A reasonable person might conclude the decrease had something to do with the city's near-absolute public smoking ban, which took effect June 1. A reasonable person might also expect members of City Council to show some concern over the economic hardships their actions may have caused.
Instead, in a buck-passing display of epic proportions, some council members last month actually tried to blame the county for the loss of business that may have already forced some city bars to close.
Then there is Bob Caylor's story, same day:
In recent years, three-way liquor licenses - which allow the sale of beer, wine and hard liquor — have commanded $100,000 to $120,000 on the open market, Charleston Auctions Inc. President Chad Olson told prospective bidders Monday.

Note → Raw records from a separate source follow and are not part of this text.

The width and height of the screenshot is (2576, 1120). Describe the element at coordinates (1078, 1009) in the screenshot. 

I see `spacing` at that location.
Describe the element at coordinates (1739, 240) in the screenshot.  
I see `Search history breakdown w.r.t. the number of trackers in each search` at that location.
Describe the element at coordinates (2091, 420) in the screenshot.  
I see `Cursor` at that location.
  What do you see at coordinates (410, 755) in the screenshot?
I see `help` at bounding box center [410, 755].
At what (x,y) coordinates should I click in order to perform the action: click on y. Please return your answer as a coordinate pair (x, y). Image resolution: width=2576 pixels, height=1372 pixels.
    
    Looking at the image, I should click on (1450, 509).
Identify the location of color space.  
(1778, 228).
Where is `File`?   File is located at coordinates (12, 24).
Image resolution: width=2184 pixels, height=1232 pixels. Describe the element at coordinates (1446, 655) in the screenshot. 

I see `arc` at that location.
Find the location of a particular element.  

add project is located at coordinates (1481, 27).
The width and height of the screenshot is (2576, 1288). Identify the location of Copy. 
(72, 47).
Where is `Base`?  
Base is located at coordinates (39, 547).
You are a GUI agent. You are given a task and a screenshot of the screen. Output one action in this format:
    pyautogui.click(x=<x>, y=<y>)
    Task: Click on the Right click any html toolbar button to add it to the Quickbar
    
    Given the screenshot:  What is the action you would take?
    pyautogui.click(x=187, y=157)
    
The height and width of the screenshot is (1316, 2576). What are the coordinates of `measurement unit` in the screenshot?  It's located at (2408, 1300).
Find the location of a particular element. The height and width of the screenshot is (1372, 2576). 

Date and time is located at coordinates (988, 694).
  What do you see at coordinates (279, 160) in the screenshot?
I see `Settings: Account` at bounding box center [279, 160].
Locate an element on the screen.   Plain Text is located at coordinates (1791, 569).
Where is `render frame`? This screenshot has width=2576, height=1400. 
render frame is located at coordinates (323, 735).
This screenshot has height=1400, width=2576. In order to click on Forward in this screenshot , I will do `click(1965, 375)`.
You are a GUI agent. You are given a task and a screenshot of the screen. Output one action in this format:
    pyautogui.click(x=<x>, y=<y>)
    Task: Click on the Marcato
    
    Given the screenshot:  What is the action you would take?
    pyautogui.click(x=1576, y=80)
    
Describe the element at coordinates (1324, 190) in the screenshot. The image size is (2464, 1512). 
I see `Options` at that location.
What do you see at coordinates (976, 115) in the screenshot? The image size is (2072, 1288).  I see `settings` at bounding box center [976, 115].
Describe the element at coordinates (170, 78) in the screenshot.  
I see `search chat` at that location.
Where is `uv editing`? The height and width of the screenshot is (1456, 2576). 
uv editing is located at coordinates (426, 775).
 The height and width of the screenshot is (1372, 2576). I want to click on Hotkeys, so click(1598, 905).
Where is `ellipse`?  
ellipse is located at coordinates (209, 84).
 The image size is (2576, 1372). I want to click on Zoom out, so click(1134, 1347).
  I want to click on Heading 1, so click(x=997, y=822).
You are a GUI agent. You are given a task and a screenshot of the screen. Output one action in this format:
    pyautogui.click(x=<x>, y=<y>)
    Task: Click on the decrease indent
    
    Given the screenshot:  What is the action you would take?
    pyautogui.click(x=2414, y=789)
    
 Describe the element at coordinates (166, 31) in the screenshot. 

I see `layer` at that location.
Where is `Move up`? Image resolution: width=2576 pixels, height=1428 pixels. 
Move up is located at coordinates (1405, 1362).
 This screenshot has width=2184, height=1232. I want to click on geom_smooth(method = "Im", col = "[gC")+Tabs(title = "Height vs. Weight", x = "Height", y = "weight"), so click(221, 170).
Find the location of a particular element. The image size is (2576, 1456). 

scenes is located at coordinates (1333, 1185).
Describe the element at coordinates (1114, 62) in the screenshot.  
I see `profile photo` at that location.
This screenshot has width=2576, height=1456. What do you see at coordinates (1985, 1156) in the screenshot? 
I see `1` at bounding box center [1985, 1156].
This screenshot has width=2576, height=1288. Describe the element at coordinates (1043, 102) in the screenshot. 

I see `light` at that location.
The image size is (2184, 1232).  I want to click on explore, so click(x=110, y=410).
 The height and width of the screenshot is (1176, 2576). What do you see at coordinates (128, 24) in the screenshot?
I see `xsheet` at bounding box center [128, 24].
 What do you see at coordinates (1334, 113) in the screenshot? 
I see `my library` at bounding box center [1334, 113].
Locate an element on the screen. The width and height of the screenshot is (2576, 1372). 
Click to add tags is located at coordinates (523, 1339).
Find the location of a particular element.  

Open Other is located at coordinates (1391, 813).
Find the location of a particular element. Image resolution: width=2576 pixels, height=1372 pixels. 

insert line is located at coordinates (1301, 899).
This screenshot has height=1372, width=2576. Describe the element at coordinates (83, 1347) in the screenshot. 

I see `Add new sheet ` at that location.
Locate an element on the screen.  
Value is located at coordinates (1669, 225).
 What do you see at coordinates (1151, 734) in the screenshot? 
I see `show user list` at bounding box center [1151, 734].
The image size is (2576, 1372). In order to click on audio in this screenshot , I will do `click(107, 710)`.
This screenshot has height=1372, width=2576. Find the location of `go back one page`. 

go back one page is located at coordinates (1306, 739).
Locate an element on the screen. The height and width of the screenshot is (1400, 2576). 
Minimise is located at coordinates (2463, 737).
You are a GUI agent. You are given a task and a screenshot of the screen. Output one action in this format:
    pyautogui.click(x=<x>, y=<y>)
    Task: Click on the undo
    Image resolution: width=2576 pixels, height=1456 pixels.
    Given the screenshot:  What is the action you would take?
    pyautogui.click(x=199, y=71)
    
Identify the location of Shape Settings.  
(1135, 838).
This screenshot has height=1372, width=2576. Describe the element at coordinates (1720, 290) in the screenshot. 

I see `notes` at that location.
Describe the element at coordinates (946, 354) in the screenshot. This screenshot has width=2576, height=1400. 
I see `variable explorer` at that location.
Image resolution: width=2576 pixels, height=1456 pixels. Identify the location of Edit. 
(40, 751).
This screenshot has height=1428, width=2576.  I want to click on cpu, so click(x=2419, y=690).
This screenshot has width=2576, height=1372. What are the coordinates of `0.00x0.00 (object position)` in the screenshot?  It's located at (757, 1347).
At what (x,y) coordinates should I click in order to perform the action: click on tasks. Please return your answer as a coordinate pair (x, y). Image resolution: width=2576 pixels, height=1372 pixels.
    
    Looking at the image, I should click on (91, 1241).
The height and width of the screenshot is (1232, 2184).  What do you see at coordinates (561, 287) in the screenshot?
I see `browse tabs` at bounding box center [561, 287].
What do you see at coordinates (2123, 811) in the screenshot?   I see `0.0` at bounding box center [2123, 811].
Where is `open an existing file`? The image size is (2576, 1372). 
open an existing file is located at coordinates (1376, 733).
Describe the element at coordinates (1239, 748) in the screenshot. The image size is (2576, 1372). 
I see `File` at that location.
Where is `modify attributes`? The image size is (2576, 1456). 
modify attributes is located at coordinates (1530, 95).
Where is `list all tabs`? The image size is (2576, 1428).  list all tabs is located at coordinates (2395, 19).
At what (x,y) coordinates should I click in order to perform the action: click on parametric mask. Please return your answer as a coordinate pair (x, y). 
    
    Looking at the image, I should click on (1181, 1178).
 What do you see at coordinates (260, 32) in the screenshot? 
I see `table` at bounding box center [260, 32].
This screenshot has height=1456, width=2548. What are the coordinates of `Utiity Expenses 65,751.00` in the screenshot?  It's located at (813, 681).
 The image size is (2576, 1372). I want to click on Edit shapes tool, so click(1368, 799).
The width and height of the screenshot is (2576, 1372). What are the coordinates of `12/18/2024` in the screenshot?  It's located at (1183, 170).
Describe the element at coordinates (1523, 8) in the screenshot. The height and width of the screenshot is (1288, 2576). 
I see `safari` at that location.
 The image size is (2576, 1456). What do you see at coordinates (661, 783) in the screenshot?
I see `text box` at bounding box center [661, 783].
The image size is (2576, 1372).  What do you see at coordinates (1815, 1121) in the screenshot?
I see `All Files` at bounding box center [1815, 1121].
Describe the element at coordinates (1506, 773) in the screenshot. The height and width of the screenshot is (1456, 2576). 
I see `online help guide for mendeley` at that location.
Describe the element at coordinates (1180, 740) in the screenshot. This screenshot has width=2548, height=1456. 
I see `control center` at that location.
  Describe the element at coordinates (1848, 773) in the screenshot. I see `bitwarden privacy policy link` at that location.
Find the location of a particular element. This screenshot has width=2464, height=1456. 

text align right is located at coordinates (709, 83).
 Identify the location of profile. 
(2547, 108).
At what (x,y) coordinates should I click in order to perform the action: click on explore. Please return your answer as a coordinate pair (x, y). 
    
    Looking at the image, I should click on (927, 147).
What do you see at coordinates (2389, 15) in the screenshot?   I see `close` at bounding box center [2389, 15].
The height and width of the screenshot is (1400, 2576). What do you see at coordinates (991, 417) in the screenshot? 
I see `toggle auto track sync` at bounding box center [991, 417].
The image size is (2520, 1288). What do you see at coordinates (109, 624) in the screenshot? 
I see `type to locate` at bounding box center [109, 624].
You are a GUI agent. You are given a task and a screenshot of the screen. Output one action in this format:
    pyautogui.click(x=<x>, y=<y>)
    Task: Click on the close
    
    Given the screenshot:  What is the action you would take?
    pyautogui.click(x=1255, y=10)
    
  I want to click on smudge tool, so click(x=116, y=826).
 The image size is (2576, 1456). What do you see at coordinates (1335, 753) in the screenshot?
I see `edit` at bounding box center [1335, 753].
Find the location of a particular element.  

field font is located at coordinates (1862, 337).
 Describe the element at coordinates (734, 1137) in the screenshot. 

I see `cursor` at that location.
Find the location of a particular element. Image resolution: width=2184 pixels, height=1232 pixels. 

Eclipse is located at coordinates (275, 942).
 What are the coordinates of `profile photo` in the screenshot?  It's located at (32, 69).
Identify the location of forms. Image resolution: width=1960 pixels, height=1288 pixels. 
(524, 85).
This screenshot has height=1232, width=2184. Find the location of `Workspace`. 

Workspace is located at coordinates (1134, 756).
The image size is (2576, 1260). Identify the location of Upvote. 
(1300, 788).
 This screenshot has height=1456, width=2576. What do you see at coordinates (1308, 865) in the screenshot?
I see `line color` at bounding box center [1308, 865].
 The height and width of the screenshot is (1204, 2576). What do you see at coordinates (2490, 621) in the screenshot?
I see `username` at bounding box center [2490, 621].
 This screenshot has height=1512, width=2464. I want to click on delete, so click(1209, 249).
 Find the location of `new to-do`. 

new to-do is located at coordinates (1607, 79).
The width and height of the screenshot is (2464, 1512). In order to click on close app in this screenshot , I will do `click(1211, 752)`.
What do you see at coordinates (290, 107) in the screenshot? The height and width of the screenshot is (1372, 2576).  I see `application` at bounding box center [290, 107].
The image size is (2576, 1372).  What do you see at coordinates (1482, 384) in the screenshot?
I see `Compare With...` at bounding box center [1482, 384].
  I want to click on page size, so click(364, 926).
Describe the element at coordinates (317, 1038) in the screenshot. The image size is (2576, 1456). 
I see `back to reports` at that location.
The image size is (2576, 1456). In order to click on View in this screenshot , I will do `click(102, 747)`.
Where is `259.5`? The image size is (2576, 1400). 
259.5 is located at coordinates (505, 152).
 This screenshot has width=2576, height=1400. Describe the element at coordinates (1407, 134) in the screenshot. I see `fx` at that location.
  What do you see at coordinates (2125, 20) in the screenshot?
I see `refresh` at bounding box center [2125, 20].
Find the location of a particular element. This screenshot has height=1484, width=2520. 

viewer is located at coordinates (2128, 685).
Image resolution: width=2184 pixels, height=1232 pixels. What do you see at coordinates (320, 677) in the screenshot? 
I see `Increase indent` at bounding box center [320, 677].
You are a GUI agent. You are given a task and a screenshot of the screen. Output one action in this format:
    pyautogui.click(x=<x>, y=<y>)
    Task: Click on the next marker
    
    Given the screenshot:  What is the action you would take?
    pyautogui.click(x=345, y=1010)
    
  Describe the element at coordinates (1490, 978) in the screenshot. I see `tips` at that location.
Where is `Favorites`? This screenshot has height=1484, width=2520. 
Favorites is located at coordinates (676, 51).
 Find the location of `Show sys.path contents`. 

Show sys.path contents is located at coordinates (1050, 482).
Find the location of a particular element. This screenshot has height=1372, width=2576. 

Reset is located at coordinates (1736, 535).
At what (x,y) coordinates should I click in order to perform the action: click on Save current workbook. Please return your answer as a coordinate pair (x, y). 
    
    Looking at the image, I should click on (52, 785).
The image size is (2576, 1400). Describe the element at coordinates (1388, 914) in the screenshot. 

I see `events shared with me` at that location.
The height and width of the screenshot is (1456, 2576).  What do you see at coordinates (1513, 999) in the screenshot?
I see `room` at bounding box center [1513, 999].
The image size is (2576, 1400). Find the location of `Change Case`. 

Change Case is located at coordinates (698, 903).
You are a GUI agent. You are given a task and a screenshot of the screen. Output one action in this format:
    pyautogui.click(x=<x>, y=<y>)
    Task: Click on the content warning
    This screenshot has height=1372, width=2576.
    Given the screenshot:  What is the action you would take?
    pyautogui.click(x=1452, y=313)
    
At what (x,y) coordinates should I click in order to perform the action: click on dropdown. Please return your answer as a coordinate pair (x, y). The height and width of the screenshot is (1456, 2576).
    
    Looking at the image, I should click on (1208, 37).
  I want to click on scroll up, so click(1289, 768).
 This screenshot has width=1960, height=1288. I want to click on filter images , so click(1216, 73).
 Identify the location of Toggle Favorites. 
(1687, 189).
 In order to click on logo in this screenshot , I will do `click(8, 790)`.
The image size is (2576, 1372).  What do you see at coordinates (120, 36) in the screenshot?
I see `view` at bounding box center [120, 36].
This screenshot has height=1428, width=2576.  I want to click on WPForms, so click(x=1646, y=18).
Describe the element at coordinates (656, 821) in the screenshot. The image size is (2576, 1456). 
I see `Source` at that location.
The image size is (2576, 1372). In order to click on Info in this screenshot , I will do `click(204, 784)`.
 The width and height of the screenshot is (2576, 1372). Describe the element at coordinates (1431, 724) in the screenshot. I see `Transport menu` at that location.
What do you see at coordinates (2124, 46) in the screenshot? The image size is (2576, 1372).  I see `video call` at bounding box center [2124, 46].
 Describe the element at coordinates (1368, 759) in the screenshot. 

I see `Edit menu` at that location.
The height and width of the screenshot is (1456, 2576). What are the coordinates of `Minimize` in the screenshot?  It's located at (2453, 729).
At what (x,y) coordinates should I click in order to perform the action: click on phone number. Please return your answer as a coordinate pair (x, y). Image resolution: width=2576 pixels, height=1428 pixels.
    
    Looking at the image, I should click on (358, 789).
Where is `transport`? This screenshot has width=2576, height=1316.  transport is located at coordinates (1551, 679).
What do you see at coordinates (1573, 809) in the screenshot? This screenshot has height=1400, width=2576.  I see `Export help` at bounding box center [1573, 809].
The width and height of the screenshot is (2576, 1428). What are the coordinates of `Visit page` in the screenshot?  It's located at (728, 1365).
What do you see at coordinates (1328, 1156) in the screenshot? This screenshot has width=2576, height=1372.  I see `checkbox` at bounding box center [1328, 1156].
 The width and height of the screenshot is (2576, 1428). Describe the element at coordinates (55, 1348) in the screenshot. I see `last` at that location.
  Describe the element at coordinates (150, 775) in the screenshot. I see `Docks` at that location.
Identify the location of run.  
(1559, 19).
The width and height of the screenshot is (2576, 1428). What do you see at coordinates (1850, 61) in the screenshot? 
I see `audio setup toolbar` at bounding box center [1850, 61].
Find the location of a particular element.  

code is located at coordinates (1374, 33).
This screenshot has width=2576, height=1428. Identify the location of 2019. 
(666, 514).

But that was before the city's smoking ban brought new uncertainty to the tavern, nightclub and restaurant businesses. It was also before the state's widespread crackdown on Cherry Masters deprived many bar owners of that long-tolerated but illegal stream of income.
When Olson closed the bidding on the liquor license for Northwood Bar and Grill, 6035 Stellhorn Road, the top bid was only $65,000. That was below Northwood owner Peter Tsuleff's reserve, and he ultimately decided against selling, at least for now.
Perhaps City Council members are right, and revenue from non-smokers will more than make up for the revenue lost from smokers. But the nearby presence of county bars at which people can still smoke seems to be creating a unique situation here. How much evidence must accumulate before council members change their tune from "It will all get better" to a more honest "We're sorry for the hardship, but the public health comes first"?